The UML had not split then and it had fought elections under an alliance with the Maoist Centre. The communist alliance made voters tick.
The situation has reversed now.
Under the veneer of the UML boasting, there lies some restlessness, which is apparent from statements of its leaders, say analysts and observers.
“The unnecessary grandstanding is a sign of weakness,” says Maharjan.
CK Lal, also a political commentator and columnist for the Post, agrees.
“A close competition is seen when many political parties are in the fray. That’s why even if Madhav Nepal has brought a small chunk of voters to the Unified Socialist, the split can change the election outcomes in some areas,” Lal told the Post. “Also, except for KP Oli, the party lacks leaders who can woo voters across the country as Madhav Nepal and Jhala Nath Khanal have already parted ways with the UML.”
UML chair Oli, who led his party to victory in the last elections riding on an ultranationalistic plank, is likely to make it an agenda once again, while coupling it with religion and the coalition government’s failure in governance.
According to Lal, Nepal’s returnee migrant workers have an uncanny leaning towards the UML and they make up a good number of voters.
Even though UML leaders say they have not attempted any alliance with any other parties, they could join hands with some parties, including the Rastriya Prajatantra Party, outside the ruling coalition. Upendra Yadav, the chair of the Janata Samajbadi Party, a coalition partner, also had held talks with Oli recently, which was viewed as a collaboration bid for the elections. The Loktantrik Samajbadi Party is wishing to join hands with the ruling coalition, but there has been no clarity yet. If it is not included in the coalition, the UML may reach out to it. Both Janata Samajbadi and Loktantrik Samajbadi are parties with their major vote base in Madhes.
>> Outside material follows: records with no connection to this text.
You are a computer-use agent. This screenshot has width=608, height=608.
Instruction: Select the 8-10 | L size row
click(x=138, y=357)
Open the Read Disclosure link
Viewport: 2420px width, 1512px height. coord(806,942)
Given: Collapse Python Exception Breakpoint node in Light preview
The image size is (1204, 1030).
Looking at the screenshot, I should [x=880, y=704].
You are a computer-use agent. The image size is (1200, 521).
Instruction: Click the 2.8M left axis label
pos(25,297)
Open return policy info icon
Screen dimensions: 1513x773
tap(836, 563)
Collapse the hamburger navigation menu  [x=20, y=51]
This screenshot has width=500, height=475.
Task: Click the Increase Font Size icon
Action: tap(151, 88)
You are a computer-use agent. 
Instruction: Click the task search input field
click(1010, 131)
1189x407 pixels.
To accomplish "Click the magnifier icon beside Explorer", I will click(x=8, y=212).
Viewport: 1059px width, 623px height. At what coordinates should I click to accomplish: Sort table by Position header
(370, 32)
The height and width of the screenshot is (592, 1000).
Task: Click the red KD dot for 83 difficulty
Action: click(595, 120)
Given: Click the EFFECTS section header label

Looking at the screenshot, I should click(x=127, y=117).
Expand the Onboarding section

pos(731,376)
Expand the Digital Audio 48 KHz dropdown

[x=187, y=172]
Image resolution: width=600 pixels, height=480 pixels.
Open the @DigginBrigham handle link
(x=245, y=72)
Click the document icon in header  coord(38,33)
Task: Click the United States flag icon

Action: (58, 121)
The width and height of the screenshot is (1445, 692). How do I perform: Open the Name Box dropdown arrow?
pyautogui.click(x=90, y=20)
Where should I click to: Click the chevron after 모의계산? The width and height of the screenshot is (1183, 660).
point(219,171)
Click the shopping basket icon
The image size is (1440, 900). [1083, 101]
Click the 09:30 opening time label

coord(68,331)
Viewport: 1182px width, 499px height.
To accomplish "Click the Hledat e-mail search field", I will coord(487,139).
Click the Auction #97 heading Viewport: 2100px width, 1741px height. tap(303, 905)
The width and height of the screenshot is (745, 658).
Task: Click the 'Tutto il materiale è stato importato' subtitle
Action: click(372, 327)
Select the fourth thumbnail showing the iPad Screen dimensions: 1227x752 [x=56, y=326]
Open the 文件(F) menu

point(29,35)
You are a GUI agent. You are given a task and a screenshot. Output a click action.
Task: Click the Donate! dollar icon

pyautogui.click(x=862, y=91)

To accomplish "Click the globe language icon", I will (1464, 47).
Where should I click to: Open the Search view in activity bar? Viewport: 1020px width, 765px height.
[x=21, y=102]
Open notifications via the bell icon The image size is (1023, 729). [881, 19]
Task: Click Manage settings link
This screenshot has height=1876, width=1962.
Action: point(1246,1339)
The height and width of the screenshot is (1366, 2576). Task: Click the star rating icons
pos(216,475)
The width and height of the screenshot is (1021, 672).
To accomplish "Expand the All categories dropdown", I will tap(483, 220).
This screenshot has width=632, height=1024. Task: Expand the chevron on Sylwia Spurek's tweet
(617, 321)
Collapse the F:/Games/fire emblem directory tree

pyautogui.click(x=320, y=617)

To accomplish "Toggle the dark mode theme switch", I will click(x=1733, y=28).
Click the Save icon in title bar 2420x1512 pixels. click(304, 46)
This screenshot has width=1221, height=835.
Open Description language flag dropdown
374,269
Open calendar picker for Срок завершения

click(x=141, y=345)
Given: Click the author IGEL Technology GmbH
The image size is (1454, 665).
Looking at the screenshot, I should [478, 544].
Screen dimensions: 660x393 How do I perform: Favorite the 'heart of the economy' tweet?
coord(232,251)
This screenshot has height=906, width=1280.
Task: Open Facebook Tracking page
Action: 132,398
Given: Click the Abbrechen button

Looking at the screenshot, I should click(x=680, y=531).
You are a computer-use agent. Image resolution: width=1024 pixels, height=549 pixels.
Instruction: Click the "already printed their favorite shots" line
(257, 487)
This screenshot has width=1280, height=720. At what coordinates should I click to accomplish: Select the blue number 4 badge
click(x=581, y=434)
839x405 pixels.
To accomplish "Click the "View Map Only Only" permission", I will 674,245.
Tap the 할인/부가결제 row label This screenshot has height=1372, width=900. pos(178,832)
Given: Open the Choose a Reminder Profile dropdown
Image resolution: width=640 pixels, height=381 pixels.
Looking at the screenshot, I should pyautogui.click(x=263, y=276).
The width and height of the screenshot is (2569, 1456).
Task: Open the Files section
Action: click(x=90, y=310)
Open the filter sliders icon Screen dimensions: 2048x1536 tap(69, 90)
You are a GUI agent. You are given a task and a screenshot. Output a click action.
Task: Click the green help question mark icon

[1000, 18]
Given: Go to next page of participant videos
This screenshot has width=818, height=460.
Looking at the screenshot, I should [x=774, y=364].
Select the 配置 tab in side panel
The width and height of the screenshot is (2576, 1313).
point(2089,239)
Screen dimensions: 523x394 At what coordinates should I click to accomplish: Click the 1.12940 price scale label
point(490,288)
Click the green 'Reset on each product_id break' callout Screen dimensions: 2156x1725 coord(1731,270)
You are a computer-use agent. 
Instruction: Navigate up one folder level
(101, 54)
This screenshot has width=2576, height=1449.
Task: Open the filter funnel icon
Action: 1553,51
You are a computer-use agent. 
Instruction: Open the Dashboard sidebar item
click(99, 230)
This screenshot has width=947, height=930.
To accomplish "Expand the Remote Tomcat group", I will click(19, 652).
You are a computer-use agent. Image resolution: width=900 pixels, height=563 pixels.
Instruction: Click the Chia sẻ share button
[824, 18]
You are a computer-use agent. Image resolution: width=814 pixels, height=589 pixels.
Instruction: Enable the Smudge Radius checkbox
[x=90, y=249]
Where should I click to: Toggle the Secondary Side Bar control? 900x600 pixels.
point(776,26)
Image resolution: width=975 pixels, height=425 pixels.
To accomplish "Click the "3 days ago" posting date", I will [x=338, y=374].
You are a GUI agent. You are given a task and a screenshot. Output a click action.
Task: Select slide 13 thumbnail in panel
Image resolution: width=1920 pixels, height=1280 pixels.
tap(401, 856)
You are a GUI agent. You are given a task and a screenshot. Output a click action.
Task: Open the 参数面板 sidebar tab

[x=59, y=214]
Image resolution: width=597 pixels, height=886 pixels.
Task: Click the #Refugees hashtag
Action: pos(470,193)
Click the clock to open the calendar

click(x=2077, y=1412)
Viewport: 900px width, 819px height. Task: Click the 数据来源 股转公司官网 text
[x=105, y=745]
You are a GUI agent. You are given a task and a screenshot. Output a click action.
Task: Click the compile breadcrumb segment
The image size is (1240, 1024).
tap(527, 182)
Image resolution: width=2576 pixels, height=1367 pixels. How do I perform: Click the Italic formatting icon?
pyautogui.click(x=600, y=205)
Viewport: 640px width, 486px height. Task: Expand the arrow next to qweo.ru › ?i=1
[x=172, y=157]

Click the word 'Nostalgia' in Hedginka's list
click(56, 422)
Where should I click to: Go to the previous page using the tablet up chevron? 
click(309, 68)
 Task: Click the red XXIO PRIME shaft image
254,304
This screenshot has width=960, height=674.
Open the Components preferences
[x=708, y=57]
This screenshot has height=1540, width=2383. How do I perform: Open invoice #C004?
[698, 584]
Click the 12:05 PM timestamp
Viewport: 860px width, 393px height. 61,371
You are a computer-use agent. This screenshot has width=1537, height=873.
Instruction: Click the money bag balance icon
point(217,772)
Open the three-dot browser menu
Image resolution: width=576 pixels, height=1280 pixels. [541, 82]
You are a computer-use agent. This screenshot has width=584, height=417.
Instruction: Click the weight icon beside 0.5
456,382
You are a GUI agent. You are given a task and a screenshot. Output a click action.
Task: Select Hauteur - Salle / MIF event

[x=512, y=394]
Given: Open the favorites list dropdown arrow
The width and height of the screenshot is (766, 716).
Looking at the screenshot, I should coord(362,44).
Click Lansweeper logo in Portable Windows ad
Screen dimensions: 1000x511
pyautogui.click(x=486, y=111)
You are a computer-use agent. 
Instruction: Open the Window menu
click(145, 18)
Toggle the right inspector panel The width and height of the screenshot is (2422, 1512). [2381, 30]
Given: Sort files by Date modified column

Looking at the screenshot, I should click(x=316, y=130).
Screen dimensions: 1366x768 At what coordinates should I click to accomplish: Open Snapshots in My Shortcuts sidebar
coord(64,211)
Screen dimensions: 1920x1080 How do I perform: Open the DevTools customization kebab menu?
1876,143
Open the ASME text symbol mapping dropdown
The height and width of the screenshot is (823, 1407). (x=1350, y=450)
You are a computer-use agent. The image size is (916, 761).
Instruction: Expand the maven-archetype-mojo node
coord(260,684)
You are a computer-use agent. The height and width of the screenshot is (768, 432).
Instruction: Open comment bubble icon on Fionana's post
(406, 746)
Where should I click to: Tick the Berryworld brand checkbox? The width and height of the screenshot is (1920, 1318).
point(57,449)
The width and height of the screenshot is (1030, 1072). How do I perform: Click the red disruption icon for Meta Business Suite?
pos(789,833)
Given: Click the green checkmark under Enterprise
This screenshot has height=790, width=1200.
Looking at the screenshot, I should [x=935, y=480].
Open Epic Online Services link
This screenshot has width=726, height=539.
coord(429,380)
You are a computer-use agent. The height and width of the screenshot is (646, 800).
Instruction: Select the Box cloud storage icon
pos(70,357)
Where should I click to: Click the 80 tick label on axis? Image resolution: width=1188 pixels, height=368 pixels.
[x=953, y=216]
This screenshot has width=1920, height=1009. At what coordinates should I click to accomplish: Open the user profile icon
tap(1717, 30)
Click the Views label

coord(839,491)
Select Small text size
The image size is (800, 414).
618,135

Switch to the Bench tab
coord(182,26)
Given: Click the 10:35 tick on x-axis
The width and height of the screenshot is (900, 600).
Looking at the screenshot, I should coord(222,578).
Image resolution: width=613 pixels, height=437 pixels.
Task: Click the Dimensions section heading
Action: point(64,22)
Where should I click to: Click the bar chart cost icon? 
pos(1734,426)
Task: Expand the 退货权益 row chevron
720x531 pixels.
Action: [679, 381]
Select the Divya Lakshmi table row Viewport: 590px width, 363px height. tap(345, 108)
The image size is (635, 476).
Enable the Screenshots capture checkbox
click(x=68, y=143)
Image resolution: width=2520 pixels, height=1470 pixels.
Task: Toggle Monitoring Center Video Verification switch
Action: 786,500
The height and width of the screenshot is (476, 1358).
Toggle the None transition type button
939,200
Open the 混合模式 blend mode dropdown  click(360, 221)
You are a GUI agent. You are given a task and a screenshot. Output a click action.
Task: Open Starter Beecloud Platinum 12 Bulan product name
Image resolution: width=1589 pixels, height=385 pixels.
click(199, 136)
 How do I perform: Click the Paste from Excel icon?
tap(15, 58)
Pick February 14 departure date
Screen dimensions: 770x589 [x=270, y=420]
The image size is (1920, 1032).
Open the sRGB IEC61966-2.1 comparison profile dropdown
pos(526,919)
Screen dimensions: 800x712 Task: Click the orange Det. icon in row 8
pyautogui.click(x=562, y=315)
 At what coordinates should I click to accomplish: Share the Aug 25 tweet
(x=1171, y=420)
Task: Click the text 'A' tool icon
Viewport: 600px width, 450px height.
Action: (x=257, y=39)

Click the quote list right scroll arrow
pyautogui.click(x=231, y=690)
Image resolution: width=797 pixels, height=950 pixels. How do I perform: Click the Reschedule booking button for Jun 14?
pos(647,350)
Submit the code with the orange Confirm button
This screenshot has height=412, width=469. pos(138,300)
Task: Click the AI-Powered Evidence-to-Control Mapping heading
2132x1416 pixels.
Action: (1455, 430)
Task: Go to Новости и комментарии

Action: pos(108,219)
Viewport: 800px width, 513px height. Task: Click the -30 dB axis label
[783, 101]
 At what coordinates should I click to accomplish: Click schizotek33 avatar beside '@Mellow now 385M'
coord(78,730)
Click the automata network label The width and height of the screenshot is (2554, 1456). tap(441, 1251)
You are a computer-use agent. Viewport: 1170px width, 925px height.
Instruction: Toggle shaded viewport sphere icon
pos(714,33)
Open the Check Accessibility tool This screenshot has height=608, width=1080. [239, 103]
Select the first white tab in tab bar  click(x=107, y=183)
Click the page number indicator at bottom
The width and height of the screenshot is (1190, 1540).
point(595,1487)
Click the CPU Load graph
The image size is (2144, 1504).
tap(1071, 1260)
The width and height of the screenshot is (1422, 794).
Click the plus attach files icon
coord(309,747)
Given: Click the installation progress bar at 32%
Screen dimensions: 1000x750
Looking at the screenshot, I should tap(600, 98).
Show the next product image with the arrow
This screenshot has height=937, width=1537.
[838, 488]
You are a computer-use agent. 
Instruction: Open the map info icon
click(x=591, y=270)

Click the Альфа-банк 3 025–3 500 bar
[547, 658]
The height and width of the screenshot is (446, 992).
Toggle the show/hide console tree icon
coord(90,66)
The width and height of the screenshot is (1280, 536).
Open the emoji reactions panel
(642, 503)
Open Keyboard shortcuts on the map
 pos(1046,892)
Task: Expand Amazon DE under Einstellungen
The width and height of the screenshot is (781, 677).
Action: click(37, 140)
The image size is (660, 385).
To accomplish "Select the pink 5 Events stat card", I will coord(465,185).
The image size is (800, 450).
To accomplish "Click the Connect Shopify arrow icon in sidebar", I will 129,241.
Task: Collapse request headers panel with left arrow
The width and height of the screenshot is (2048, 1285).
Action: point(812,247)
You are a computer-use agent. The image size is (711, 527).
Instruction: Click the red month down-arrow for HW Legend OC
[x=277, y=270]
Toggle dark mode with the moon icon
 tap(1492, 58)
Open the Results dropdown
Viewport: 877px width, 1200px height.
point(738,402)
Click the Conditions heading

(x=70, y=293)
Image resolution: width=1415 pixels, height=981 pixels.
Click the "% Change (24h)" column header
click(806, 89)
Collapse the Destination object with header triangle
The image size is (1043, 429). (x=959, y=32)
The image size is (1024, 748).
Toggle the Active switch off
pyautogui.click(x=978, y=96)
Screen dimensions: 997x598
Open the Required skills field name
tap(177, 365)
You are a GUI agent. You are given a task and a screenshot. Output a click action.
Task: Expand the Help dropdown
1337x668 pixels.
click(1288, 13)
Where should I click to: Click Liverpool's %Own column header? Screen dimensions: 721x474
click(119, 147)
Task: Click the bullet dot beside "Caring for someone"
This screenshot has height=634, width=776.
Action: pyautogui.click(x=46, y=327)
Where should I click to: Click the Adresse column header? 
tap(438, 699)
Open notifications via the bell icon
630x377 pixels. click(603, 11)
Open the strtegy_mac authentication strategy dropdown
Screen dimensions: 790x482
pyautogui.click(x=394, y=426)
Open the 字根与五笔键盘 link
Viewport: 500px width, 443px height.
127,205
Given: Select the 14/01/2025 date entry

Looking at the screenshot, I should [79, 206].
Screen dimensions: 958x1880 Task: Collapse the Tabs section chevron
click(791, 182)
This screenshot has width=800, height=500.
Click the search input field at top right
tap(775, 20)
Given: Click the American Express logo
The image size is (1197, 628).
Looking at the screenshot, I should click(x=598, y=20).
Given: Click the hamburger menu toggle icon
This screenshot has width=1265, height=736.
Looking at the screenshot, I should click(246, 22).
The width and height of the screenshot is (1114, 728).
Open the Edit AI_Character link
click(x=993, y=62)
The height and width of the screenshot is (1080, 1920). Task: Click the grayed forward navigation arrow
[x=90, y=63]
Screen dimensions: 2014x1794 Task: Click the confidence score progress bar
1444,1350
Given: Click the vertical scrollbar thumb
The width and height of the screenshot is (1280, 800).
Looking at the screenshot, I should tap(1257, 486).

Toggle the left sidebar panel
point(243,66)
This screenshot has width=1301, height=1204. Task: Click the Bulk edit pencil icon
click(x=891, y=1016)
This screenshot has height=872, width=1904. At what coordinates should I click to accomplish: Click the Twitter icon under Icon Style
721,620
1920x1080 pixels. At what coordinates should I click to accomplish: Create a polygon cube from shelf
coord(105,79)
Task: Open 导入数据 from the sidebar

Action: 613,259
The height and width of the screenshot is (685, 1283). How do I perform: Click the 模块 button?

Meena Vaidya Malla, a professor and former chief of the Department of Political Science at Tribhuvan University, says that the UML may have become weaker but it can regain its strength if it can keep its principles, views and vision clear and intact.
“Though the party which once commanded almost a two-thirds majority has now weakened to some extent, it can bounce back if its leaders learn from the past mistakes,” she said.